EXERCISE DETAILS: Copy the lines from the one containing "You are a computer-use agent. The image" through the one containing "pos(1588,1061)", substituting "drop-down list" for "dropdown" and leaving everything else unchanged.

[Records for locating words and elements]
···
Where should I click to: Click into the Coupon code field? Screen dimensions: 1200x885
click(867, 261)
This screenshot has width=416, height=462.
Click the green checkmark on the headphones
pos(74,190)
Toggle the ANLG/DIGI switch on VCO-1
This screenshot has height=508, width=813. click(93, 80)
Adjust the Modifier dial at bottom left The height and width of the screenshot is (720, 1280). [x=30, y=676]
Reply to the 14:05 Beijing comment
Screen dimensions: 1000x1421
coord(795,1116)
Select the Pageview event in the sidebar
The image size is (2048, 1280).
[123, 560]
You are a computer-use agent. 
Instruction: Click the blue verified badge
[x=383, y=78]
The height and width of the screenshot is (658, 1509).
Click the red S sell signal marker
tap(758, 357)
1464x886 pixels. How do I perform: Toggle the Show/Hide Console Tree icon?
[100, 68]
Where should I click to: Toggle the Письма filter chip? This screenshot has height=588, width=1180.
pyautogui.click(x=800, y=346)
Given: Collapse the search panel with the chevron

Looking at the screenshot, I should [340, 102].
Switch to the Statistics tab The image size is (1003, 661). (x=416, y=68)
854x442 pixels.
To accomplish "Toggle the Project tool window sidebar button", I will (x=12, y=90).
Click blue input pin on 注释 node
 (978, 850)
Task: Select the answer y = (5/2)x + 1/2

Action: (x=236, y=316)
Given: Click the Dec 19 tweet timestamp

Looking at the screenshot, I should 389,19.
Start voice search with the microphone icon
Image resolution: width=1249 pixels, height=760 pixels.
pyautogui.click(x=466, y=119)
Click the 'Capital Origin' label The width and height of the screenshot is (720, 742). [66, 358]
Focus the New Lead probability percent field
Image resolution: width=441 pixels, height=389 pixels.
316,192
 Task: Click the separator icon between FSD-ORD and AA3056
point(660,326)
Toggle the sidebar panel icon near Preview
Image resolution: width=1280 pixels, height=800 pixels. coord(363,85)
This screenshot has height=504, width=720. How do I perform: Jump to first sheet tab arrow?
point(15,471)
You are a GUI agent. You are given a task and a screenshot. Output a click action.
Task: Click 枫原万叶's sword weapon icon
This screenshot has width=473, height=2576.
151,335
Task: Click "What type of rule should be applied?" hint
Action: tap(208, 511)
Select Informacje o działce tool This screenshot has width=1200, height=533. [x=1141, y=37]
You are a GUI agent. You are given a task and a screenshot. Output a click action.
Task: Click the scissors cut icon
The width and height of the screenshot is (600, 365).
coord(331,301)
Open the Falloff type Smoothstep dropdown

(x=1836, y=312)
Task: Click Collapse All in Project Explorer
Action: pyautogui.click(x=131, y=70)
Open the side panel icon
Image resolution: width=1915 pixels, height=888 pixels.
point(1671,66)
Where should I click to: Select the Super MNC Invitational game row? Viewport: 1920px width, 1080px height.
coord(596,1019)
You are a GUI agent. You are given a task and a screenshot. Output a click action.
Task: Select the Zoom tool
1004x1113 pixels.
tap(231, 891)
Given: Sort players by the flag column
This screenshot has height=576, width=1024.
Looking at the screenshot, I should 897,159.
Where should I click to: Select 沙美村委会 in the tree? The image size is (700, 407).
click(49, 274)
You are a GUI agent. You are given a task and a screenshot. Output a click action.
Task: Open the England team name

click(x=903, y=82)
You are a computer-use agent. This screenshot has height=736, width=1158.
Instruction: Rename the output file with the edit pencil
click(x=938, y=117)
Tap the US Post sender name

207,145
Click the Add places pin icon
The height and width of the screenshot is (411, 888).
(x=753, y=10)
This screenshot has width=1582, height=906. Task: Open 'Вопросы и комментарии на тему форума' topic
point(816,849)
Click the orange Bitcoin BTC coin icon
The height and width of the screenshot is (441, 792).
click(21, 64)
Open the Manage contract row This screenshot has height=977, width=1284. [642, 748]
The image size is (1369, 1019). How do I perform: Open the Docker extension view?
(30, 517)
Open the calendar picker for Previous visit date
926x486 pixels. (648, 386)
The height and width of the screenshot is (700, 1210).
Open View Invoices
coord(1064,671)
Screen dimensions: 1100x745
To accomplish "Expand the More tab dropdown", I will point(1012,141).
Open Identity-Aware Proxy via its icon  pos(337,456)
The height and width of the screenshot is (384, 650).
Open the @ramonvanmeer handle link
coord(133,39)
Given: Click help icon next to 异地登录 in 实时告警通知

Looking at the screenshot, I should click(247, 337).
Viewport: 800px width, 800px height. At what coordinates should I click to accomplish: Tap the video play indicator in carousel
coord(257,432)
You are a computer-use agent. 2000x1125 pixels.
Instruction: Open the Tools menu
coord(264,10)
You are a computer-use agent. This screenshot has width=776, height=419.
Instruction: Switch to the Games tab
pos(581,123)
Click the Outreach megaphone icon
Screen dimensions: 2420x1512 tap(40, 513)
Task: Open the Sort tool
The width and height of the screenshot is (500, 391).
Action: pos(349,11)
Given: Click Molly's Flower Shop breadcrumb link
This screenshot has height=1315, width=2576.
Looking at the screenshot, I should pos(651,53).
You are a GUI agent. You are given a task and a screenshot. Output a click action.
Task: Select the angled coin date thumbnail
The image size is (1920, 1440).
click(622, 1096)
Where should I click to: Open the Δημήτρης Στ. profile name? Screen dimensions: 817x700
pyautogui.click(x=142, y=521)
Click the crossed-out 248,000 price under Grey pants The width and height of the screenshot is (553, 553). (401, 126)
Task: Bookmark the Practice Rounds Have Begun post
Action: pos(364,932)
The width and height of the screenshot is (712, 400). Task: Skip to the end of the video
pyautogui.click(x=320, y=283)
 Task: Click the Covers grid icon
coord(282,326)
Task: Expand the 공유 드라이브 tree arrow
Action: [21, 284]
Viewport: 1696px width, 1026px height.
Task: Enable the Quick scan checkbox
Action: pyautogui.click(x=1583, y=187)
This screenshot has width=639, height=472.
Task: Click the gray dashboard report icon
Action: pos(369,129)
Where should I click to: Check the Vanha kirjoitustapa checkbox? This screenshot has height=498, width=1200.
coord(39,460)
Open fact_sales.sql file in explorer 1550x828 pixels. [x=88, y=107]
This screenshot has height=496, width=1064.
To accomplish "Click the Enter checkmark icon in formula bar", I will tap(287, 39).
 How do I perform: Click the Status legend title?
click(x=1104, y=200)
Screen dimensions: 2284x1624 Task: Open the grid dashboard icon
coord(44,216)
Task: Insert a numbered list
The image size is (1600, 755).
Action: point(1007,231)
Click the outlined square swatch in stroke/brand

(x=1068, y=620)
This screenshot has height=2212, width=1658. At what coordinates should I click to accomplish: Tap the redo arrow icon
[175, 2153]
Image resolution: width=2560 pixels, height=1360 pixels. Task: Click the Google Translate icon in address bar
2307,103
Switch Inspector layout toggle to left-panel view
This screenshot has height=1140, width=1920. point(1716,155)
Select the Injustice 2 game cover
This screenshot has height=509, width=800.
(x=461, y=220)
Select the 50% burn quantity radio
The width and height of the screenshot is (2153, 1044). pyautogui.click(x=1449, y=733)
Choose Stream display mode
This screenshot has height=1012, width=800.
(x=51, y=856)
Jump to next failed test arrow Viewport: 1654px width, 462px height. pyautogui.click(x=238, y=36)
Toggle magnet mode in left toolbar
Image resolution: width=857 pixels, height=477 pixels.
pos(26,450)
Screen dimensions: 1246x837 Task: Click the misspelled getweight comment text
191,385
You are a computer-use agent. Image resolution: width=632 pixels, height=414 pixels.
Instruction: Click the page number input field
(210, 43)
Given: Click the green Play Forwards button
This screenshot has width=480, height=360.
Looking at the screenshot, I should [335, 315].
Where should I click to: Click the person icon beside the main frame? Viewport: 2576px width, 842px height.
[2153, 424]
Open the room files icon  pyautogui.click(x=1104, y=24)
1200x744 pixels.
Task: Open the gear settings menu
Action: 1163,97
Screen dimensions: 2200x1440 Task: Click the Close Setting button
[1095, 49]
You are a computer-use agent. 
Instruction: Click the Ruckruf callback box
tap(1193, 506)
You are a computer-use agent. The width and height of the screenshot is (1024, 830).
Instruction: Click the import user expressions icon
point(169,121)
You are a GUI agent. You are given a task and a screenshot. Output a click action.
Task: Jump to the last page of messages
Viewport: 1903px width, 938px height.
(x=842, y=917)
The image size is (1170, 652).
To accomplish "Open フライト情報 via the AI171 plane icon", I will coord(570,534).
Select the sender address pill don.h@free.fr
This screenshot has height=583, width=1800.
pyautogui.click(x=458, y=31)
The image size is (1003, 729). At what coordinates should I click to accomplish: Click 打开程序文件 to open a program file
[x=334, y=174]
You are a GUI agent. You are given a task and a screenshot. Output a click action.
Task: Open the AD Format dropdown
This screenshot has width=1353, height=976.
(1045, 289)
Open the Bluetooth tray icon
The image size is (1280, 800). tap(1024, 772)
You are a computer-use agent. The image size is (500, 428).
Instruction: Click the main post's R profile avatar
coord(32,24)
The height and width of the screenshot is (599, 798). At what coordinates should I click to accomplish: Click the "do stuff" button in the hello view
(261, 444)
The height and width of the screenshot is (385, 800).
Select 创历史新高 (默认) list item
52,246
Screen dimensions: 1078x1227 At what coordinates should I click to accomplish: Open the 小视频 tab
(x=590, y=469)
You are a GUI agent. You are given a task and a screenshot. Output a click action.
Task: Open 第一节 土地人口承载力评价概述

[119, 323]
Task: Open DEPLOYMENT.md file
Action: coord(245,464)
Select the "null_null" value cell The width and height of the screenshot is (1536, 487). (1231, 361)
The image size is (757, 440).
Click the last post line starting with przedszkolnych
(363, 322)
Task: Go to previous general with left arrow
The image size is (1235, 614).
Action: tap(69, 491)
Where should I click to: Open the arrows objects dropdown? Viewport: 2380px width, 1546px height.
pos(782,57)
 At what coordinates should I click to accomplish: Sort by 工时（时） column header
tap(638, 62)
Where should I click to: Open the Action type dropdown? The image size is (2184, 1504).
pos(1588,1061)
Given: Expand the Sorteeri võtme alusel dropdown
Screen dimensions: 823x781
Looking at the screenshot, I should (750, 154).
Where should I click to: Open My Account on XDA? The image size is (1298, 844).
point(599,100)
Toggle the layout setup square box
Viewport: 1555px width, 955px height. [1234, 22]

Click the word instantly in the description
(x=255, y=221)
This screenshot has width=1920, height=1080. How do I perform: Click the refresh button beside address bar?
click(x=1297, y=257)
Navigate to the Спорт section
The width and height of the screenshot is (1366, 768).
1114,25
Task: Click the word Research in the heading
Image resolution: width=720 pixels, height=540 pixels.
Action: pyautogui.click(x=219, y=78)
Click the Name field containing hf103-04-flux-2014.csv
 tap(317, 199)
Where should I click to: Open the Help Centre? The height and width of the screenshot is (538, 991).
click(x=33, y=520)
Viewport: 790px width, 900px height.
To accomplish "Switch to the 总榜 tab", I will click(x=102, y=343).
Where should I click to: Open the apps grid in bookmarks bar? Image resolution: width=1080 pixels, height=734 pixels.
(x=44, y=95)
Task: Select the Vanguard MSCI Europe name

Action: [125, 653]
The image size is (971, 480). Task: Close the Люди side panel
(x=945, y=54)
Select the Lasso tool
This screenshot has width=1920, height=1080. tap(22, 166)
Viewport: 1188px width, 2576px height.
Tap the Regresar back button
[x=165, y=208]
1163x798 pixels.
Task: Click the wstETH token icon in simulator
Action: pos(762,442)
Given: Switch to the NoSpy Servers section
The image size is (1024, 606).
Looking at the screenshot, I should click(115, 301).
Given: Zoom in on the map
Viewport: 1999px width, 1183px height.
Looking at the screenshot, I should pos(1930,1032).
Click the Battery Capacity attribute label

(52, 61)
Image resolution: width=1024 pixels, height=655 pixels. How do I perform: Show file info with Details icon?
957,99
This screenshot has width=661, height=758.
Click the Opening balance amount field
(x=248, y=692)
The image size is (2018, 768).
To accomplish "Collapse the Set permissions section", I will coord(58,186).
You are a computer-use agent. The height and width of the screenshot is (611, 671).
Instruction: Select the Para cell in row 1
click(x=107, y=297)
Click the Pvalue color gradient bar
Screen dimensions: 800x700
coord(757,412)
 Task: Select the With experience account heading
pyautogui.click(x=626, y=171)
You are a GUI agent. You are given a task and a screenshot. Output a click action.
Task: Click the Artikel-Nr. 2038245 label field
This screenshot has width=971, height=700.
···
WORKED ANSWER:
You are a computer-use agent. The image size is (500, 428).
Instruction: Click the main post's R profile avatar
coord(32,24)
The height and width of the screenshot is (599, 798). At what coordinates should I click to accomplish: Click the "do stuff" button in the hello view
(261, 444)
The height and width of the screenshot is (385, 800).
Select 创历史新高 (默认) list item
52,246
Screen dimensions: 1078x1227 At what coordinates should I click to accomplish: Open the 小视频 tab
(x=590, y=469)
You are a GUI agent. You are given a task and a screenshot. Output a click action.
Task: Open 第一节 土地人口承载力评价概述

[119, 323]
Task: Open DEPLOYMENT.md file
Action: coord(245,464)
Select the "null_null" value cell The width and height of the screenshot is (1536, 487). (1231, 361)
The image size is (757, 440).
Click the last post line starting with przedszkolnych
(363, 322)
Task: Go to previous general with left arrow
The image size is (1235, 614).
Action: tap(69, 491)
Where should I click to: Open the arrows objects drop-down list? Viewport: 2380px width, 1546px height.
pos(782,57)
 At what coordinates should I click to accomplish: Sort by 工时（时） column header
tap(638, 62)
Where should I click to: Open the Action type drop-down list? The image size is (2184, 1504).
pos(1588,1061)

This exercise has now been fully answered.